Some languages (notably C++) make a syntactic distinction between early and late binding of methods to messages (virtual functions are bound late, while all others are bound early – at link time). Smalltalk makes no such distinction. The C++ approach has potentially dangerous consequences when you manipulate an object through a pointer to its parent class. If a method of the superclass is virtual, you get late binding to the appropriate function for the object’s class. On the other hand, if that method is not virtual, you get early binding to the parent class’s definition even if the child class has overridden it. Smalltalk adheres rigorously to the idea that the object itself has sole ownership of the mapping from methods to messages.

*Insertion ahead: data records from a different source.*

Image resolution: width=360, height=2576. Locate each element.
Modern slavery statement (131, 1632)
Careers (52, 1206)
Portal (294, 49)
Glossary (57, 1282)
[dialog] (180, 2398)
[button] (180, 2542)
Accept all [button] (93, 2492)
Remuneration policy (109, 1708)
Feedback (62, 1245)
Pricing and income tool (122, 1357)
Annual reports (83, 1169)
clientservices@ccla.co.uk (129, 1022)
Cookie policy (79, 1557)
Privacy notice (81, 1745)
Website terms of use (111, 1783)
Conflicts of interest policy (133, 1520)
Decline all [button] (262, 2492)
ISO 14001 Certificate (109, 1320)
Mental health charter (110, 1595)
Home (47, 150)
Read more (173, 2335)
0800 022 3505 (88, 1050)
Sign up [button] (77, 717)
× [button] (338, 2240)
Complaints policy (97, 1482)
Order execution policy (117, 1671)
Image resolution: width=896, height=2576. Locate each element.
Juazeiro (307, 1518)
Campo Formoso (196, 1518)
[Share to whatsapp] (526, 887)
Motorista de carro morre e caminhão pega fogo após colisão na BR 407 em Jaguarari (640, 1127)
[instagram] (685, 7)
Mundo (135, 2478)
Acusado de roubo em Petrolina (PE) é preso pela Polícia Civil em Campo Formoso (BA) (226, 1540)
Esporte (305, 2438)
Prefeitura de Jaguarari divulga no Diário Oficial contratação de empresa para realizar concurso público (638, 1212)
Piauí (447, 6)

"A description of one or more similar objects" [Robson]

A specific object described by a particular class is called an instance of the class.
(Example: Dog is a class; Poodle is a subclass of Dog; FiFi is an object, an instance of Poodle).
A class is a kind of object that describes the behaviors (methods) of its instances, and whose methods provide for creation, initialization, and destruction of an instance. All instances of a particular class use the same method to respond to a given message. Classes may define other members that are shared by all instances of the class. These are called class variables. (In C++, these would be static members.)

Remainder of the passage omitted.